_Supplied passage_
------------------------------------
Deallocating the nodes in main memory is done in the same way as removing subtrees. However, there are two approaches to removing the on-disk structures, depending on whether Natix recovery code is enabled.

With enabled recovery, a transaction savepoint is created during beginBulkload(). Upon abortBulkload(), the transaction is rolled back to that savepoint, and removal of the data structures on disk is automatically handled by the recovery subsystem's rollback routines.

Without recovery support, the bulkload component first scans the main-memory structure for proxy nodes and deletes the referenced records, recursively descending into further proxy nodes if present. After the subtree records are removed from disk, the main-memory tree is deallocated.

Evaluation

We evaluated the performance of the Natix bulkload component and present now the experimental results. These results show the effect of sibling clustering, the scalability of our design with respect to document size, and a comparison of the performance of Natix with other XDSes.

Document collections

Experiments were performed using three document collections. The first was the XMark benchmark,13 using scaling factors of n × 0.2 with n ∈ {1 … 5}. The second was a synthetic document collection generated using the ToXgene data generator.14 The Document Type Definition (DTD) as well as the generator template file are listed in Reference 15. The smallest document contained 50 employees, 100 students, 10 lectures, and 30 exams. We generated six documents. With each document we quadrupled these numbers, so that the biggest document contained 51,200 employees, 102,400 students, 10,240 lectures and 30,720 exams. This led to document sizes between 59 KB and 43 MB.

Environment

The system used for the experiments ran on two machines. Machine NEW was used for all experiments except for the comparison to the older benchmark results. It was equipped with 512 MB RAM, a Pentium** IV CPU with 2.4 GHz, and an Ultra Wide SCSI hard disk. The operating system was a SUSE** Linux 9.3 with kernel version 2.6.11. Machine OLD was used to reproduce the environment from Reference 13 and had 512 MB of RAM, a Pentium III running at 600 MHz, and an Ultra Wide SCSI disk. Natix was compiled with g++ 3.3.5, using optimization level O3.

The measured times are the total elapsed time to import the document, including full logging and recovery support. A main-memory page buffer with sufficient memory to hold the entire document was used. The times do not include system startup time (about 0.1 seconds), and the page buffer was not flushed during bulkload. However, the times do include commit processing and flushing of the log.
------------------------------------
_Data lines_
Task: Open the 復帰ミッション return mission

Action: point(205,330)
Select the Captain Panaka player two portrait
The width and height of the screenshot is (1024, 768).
------------------------------------
_Stated goal 1_
For each statement, say whether it agrees with the Natix bulkload text, answering yes or no and quoting the deciding words: (a) With recovery enabled, a transaction savepoint is created during beginBulkload(). (b) The measured times include system startup time. (c) The synthetic document collection was generated with the ToXgene data generator.
_Stated goal 2_
Please reproduce the stretch of the Natix bulkload text from "The system used" through "optimization level O3." word for word.
The data come from a source other than the text.

_Written reply 1_
(a) Yes: "With enabled recovery, a transaction savepoint is created during beginBulkload()."
(b) No: "The times do not include system startup time (about 0.1 seconds)"
(c) Yes: "The second was a synthetic document collection generated using the ToXgene data generator"

_Written reply 2_
The system used for the experiments ran on two machines. Machine NEW was used for all experiments except for the comparison to the older benchmark results. It was equipped with 512 MB RAM, a Pentium** IV CPU with 2.4 GHz, and an Ultra Wide SCSI hard disk. The operating system was a SUSE** Linux 9.3 with kernel version 2.6.11. Machine OLD was used to reproduce the environment from Reference 13 and had 512 MB of RAM, a Pentium III running at 600 MHz, and an Ultra Wide SCSI disk. Natix was compiled with g++ 3.3.5, using optimization level O3.